:: Passage to read ::
After a new client’s assessment is complete, it is time to start teaching him/her the skills that were identified as lacking. However, many of these children have never been in instructional settings and may not be used to sitting at a table and doing work. Additionally, the child may not be used to receiving instruction from anyone other than his or her parents. For these children, it is likely that immediately requiring them to sit at the table and work for 10-15 minutes may result in problem behavior such as screaming, crying, or aggression and noncompliance with demands. We have many techniques for gaining compliance in this intensive teaching situation.
The first session or two with a new client is spent “pairing” ourselves with reinforcement. During this time, the therapist places few, if any, demands on the child and provides as much social (praise, tickles, etc.) and tangible (toys, food, etc.) reinforcement as possible. Reinforcement is anything the child enjoys which he or she would be willing to work to obtain. Pairing establishes the therapist as someone who provides good things and who the child enjoys being around. This process makes it more likely that the child will comply with the therapist’s instructions. It also allows the therapist time to determine what activities and toys the child enjoys and will be most motivated to work to obtain. Pairing may take less time with children who are more advanced and have attended school or been in other instructional settings.
:::
What the task asks
Reproduce word for word the stretch of the passage on teaching new clients that opens with the words containing "After a new" and closes with "intensive teaching situation.". The data after this point comes from a different source.
:: Raw data ::
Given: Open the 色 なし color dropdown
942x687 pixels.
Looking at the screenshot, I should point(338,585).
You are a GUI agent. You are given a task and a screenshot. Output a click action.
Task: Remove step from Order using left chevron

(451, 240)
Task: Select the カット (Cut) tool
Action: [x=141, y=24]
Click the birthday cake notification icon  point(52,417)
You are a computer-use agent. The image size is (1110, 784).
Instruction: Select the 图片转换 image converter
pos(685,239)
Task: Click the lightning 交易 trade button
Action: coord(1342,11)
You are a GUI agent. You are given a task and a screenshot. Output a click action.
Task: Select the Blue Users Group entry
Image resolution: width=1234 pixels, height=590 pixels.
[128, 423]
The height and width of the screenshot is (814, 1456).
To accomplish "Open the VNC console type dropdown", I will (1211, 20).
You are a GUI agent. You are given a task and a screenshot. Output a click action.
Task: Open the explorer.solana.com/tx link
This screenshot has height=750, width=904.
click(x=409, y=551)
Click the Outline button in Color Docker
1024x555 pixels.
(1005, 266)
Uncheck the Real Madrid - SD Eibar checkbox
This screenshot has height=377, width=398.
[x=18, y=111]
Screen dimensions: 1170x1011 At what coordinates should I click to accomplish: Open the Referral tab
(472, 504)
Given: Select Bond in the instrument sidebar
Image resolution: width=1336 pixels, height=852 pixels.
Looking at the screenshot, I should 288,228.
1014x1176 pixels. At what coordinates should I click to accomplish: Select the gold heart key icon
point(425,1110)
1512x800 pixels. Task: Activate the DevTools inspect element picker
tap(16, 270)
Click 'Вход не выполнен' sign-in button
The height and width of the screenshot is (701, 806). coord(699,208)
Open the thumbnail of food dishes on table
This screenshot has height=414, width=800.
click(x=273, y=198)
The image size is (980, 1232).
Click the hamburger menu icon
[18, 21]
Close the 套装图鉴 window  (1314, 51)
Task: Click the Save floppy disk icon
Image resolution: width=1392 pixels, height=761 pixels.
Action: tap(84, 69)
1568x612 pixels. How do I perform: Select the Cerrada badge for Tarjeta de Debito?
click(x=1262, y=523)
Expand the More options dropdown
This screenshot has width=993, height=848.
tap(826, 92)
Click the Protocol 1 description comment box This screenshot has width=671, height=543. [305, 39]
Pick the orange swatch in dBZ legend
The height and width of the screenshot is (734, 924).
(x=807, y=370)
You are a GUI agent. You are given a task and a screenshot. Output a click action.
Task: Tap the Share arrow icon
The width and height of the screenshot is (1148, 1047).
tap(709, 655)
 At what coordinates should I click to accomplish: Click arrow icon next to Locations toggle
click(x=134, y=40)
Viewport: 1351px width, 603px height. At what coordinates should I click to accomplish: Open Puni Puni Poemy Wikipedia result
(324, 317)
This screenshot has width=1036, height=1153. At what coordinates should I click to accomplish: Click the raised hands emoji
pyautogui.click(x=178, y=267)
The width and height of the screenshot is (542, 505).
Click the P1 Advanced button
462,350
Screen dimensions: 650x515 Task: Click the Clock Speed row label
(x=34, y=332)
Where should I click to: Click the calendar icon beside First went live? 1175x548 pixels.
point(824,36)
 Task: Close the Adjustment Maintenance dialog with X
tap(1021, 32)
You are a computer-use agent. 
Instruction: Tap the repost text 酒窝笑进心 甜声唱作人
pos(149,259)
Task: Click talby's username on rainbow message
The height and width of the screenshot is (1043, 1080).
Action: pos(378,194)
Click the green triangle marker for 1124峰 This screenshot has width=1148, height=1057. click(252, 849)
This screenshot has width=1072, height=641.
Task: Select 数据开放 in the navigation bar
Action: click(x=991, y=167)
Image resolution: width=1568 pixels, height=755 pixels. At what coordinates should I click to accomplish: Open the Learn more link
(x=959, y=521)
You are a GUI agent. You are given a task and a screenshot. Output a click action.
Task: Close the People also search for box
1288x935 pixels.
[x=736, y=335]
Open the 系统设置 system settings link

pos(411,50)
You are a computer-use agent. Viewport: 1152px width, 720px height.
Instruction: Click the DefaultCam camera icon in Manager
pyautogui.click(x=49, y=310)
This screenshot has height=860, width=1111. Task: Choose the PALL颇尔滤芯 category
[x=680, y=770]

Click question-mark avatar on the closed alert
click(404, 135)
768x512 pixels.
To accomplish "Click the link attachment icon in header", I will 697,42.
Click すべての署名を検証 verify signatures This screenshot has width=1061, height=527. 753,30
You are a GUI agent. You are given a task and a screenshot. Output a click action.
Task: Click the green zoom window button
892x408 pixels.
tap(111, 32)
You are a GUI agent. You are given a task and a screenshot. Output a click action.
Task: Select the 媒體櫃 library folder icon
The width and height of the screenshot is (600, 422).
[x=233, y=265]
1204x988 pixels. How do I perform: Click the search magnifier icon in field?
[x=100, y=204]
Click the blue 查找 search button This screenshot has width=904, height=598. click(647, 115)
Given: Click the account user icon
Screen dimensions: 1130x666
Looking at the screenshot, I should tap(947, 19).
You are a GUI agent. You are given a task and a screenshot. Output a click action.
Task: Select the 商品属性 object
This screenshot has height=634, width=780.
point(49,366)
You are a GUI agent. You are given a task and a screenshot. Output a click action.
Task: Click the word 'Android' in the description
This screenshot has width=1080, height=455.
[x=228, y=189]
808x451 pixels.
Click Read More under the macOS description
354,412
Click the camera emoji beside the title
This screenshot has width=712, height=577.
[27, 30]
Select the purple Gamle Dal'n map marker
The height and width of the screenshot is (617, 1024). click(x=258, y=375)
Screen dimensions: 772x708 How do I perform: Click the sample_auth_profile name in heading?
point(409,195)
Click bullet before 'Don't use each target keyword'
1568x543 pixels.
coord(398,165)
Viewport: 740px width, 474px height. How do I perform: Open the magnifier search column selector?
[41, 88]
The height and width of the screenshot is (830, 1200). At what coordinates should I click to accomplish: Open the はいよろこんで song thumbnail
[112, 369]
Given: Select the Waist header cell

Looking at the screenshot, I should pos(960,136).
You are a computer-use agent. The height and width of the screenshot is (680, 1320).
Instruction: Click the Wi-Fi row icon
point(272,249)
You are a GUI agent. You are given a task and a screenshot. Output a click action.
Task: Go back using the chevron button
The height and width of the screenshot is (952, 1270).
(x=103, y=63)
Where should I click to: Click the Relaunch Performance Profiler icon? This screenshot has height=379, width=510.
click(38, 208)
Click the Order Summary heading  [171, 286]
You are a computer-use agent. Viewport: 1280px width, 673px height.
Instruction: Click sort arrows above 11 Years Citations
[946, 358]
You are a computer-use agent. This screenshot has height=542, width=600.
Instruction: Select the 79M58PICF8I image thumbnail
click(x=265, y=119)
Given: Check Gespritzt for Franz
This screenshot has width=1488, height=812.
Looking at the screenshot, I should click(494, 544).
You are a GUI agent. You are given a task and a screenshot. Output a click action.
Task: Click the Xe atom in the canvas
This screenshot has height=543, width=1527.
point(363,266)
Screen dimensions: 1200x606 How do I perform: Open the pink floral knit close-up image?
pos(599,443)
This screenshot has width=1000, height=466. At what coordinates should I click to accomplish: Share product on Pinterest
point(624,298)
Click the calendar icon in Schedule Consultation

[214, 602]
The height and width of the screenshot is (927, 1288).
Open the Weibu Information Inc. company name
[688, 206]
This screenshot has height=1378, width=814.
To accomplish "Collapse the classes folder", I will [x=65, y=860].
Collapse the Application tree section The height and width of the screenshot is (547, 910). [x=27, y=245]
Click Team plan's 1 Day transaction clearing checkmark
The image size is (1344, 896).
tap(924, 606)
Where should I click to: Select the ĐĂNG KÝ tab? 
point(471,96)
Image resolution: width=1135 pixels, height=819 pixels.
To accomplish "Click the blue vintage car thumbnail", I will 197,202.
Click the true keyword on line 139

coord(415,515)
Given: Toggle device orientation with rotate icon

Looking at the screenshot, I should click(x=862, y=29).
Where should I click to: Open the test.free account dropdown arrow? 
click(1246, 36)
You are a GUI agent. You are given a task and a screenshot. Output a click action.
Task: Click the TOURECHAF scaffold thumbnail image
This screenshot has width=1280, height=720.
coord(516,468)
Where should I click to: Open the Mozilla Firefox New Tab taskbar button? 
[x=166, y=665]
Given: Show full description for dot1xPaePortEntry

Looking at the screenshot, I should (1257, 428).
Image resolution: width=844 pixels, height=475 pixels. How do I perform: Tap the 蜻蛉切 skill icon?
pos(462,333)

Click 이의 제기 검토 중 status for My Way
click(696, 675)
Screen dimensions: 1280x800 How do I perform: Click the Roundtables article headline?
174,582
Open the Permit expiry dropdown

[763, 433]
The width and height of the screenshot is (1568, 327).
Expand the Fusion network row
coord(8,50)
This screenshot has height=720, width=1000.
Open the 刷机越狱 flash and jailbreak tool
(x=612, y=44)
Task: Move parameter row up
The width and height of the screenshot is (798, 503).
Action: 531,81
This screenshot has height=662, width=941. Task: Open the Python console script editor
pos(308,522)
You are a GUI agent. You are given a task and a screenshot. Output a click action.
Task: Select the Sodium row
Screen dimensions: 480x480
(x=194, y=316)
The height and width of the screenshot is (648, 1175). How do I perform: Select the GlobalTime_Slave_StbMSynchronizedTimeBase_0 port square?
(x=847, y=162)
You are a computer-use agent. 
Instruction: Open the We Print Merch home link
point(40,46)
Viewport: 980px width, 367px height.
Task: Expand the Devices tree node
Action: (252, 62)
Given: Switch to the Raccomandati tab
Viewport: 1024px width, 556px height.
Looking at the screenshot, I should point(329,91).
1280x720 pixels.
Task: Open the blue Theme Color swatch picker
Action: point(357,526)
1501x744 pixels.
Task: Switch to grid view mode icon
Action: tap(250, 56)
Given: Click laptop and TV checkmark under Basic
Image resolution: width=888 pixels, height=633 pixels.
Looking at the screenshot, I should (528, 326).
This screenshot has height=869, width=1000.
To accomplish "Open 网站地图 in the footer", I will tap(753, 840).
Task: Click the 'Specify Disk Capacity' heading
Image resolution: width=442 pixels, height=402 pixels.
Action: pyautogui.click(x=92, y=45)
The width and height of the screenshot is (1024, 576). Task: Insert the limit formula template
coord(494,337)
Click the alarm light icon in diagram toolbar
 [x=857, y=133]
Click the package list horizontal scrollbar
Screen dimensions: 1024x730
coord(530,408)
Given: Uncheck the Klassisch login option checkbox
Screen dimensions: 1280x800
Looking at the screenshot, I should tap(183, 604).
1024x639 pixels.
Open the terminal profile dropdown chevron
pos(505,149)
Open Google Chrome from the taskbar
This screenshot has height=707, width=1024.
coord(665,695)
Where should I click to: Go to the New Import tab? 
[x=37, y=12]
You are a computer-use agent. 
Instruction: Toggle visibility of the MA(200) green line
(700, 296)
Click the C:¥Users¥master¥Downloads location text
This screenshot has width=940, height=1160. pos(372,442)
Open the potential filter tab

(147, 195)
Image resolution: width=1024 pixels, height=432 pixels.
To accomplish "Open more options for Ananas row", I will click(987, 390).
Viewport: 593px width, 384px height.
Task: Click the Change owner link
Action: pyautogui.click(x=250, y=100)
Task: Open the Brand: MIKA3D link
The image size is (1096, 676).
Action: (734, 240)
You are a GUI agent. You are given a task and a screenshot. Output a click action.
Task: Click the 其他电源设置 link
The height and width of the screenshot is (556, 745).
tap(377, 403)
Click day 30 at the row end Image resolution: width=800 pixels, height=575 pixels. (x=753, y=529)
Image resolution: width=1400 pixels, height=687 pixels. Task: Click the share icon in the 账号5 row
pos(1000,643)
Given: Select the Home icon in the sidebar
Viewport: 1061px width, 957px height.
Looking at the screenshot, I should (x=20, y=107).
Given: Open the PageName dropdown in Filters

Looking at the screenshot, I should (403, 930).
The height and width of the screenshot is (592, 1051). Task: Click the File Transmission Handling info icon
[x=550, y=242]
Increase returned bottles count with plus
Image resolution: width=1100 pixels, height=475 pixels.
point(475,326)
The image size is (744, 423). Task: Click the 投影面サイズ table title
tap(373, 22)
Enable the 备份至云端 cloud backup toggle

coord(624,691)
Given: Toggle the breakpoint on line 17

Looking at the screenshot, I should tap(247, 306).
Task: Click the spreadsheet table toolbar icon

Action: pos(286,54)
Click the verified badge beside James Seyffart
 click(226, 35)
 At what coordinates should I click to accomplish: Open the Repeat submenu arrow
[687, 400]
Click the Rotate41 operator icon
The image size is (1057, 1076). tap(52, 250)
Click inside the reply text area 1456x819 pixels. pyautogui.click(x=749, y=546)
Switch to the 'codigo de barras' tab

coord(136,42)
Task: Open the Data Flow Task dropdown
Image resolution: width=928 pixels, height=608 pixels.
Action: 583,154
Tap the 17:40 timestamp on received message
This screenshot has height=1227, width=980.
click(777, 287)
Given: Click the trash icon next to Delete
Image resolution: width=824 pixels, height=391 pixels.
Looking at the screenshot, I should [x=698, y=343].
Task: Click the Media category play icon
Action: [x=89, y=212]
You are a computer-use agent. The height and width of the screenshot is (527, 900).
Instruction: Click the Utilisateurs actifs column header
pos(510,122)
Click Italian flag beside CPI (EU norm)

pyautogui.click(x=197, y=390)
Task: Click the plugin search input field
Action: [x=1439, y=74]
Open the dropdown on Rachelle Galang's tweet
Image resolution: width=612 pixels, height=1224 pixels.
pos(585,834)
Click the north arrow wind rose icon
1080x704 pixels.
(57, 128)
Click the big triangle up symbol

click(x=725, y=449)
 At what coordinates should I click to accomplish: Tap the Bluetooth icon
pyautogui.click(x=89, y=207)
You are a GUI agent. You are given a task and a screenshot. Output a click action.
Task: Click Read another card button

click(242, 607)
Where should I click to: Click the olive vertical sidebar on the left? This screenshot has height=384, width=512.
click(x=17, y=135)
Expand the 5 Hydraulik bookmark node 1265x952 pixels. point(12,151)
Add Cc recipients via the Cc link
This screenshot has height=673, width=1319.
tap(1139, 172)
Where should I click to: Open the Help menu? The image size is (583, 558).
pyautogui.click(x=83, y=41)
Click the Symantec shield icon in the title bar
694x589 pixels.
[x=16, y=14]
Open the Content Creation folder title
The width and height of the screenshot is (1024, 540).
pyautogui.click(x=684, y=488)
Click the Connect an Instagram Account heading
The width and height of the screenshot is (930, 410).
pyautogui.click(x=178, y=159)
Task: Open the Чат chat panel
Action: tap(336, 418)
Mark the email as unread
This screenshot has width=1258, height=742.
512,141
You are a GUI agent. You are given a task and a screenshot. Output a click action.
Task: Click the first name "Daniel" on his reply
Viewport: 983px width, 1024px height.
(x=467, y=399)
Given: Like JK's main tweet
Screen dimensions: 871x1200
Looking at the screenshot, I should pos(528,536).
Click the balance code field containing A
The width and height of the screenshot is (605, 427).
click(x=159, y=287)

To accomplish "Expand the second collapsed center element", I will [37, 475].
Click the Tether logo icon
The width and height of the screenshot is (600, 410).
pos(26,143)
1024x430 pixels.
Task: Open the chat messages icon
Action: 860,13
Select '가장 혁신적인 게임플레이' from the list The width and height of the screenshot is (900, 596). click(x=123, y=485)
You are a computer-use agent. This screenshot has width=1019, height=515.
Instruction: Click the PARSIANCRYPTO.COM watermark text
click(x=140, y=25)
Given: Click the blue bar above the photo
:::
Finished task
After a new client’s assessment is complete, it is time to start teaching him/her the skills that were identified as lacking. However, many of these children have never been in instructional settings and may not be used to sitting at a table and doing work. Additionally, the child may not be used to receiving instruction from anyone other than his or her parents. For these children, it is likely that immediately requiring them to sit at the table and work for 10-15 minutes may result in problem behavior such as screaming, crying, or aggression and noncompliance with demands. We have many techniques for gaining compliance in this intensive teaching situation.